The Yangoru Boiken use sorcery to explain many events, including illness
and crop failures. Sorcery also played a role in the island's warfare;
clans fought to avenge deaths caused by spells.
"I had the gut recognition that we would do the same thing if we were in
their circumstances. New Guineans are the same as us; they just don't
have the complex technology and political structure that we have,"
Roscoe says.
Major tribal warfare in New Guinea ended nearly six decades ago, so in
recent years, Roscoe has traveled to archives around the world to
collect data about warfare in contact-era New Guinea. Roscoe studied the
writings of missionaries and explorers, many of them German and Dutch,
who visited the South Pacific island before most anthropologists
arrived.
He found that much of the warfare in New Guinea was, in fact,
precipitated by revenge; the motive was to weaken the enemy and
forestall further aggression. Some tribes believed they must fight until
there was an equal number of dead on both sides.

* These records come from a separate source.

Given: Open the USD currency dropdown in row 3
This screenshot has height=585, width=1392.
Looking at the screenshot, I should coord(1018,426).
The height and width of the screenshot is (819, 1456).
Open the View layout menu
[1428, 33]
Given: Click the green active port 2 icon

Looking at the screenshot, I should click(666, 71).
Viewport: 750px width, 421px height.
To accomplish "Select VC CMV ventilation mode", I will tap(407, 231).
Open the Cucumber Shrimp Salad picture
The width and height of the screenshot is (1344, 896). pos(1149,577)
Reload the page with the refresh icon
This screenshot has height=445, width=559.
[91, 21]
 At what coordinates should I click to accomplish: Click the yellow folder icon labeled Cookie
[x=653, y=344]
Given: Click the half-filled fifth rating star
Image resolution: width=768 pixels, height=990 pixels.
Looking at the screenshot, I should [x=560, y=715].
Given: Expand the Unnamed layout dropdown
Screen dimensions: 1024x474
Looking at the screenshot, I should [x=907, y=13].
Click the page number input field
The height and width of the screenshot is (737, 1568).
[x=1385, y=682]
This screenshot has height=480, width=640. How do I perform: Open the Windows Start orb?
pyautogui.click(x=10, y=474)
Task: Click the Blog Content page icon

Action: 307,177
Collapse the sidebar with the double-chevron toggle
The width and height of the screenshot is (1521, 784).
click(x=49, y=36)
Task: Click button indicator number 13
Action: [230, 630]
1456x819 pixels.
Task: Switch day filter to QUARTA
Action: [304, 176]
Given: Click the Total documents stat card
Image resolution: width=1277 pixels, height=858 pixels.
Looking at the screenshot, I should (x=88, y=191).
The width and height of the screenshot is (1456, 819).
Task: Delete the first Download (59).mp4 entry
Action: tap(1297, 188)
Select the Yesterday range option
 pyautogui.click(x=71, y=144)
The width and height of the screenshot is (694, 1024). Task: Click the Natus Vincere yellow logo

Others believed they
must inflict lethal revenge to be spared attacks from the ghosts of
clansmen killed in prior conflicts. Fighting often escalated, sometimes
involving groups not party to the initial clash, and continued for
generations.
"My hope is that somewhere down the road, we will use this knowledge to
get around killing one another. We need to figure out why we have war
before it wipes us off the planet," Roscoe says.